─── Given data

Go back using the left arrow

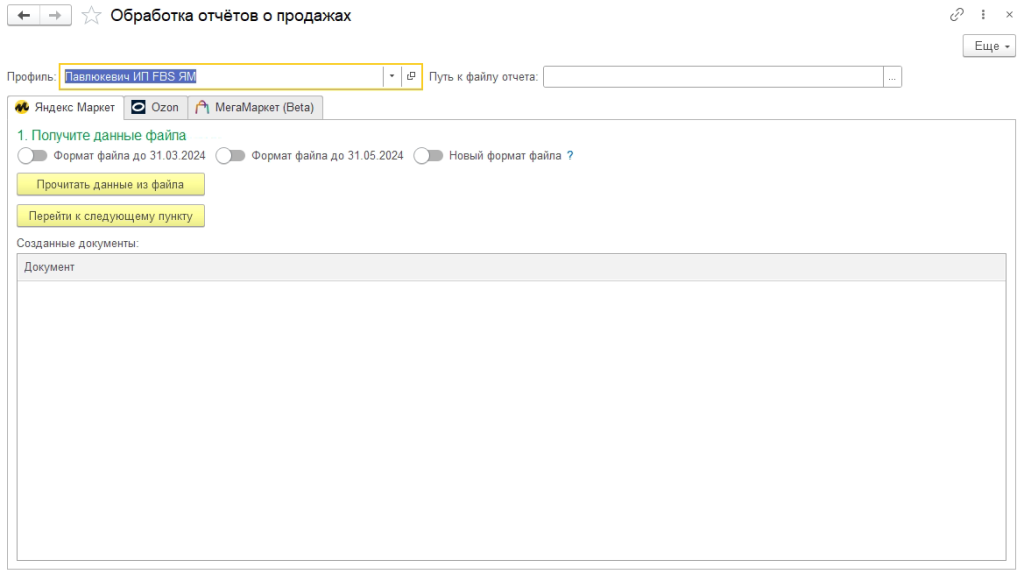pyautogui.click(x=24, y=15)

──────
─── Given data

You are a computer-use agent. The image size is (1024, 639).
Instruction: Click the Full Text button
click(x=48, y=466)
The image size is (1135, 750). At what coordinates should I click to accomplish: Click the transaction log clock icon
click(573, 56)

──────

To do
Retype the items starting with the line containing "You are a computer-use" and ending with the line containing "click(573, 56)", both lines included.

Reply to the exercise
You are a computer-use agent. The image size is (1024, 639).
Instruction: Click the Full Text button
click(x=48, y=466)
The image size is (1135, 750). At what coordinates should I click to accomplish: Click the transaction log clock icon
click(573, 56)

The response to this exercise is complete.